There are safe, natural, drug free ways to improve and optimize your health.  Want more energy?  Want to be healthier?  Want to live longer?  Improve the quality of your life?  Want to encourage immunity?  Want to be pain free?  By incorporating regular chiropractic care with the following simple lifestyle practices you will be setting the stage for a proactive, healthier you over the long haul.

Brain health.  Stimulate the production of nutrients that grow brain cells by performing these brain re-educating tasks.  Brush your teeth with your non-dominant hand.  Style your hair, button your clothes with your non-dominant hand.  With your eyes closed try to identify different denominations of coins.  At dinnertime, have everyone switch seats.  Read aloud to your partner.  Say thank you; say hello; say goodbye, don’t miss an opportunity to become more social.

Car.  The seat back should be straight up and down, perpendicular to the seat bottom.  Your left foot should rest on the dead pedal.  Your right foot should reach the brake and gas pedals without stretching your legs.  Both hands are positioned equally on the steering wheel at 10 and 2 o’clock.  Avoid hanging your arm on the window or arm rests.

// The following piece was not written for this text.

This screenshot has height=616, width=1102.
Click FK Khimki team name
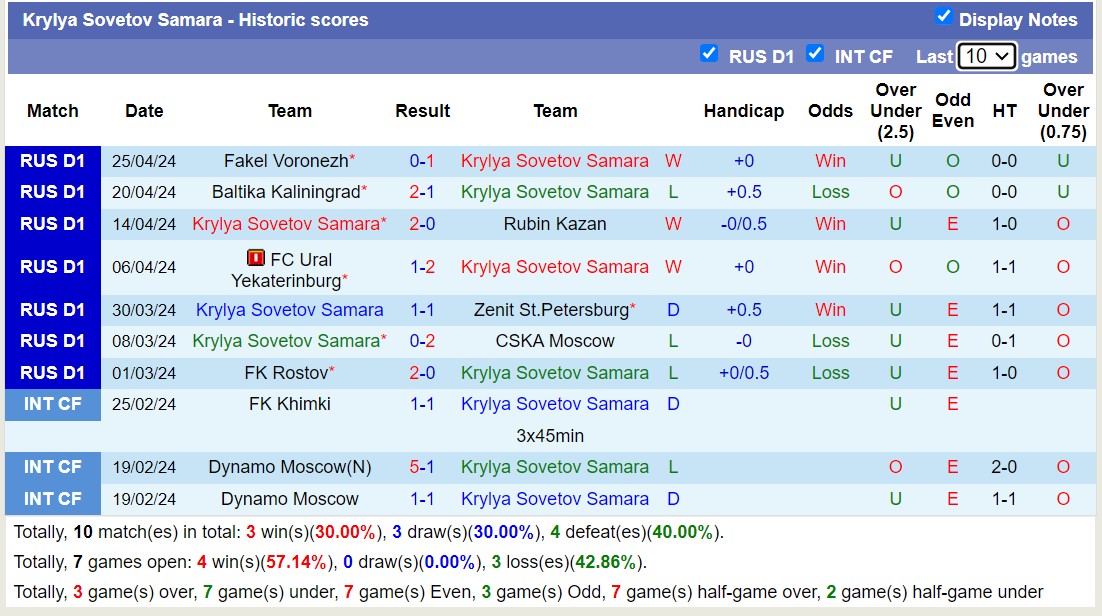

Couch.  Do not lie on a couch, especially with your head propped on the armrest.

Ice.  Ice may reduce pain, inflammation, spasm.  Apply ice to the affected area for 15 minutes.  Do this every hour for the first 24 hours.  Then apply the ice to the affected area for 15 minutes every 3 hours for the next 24 hours.  Thereafter apply ice to the affected area for 15 minutes 4 times per day.

Lifting.  Bend at your knees, not from your waist.  Your feet should be shoulder width apart.  Hold the weight close to your body.  Lift with your legs.  Keep your back straight.

Sitting.  Sit with your back against the chair.  Do not cross your legs, except at the ankles.  Your hips and knees should be level and parallel to the floor.  Your spine should be vertical, with your ears and shoulders directly over your hips.
 
Sleeping.  Never sleep on your stomach.  Sleep on your back with a pillow under your knees.  Or sleep on your side with a pillow between your knees.  Do not sleep with more than 1 pillow under your head.  Do not read in bed and do not watch TV in bed as this pushes your chin to your chest.  

Standing.  Stand as erect as possible with your shoulders and ears directly over your hips when viewed from the side.  Try to balance your body weight equally from right to left.  Keep your feet flat on the floor with your body weight equally distributed across your entire foot.

Walking.  Walking reduces the risk of developing diabetes, heart disease, cancer and reduces pain.  Aim to walk 60 minutes per day, 7 days a week.  Every week add 5 minutes to your walk until you are walking 60 minutes per day, 7 days per week.  FYI:  The average walking stride is 2.5 feet long.  It takes approximately 2,000 steps to walk a mile.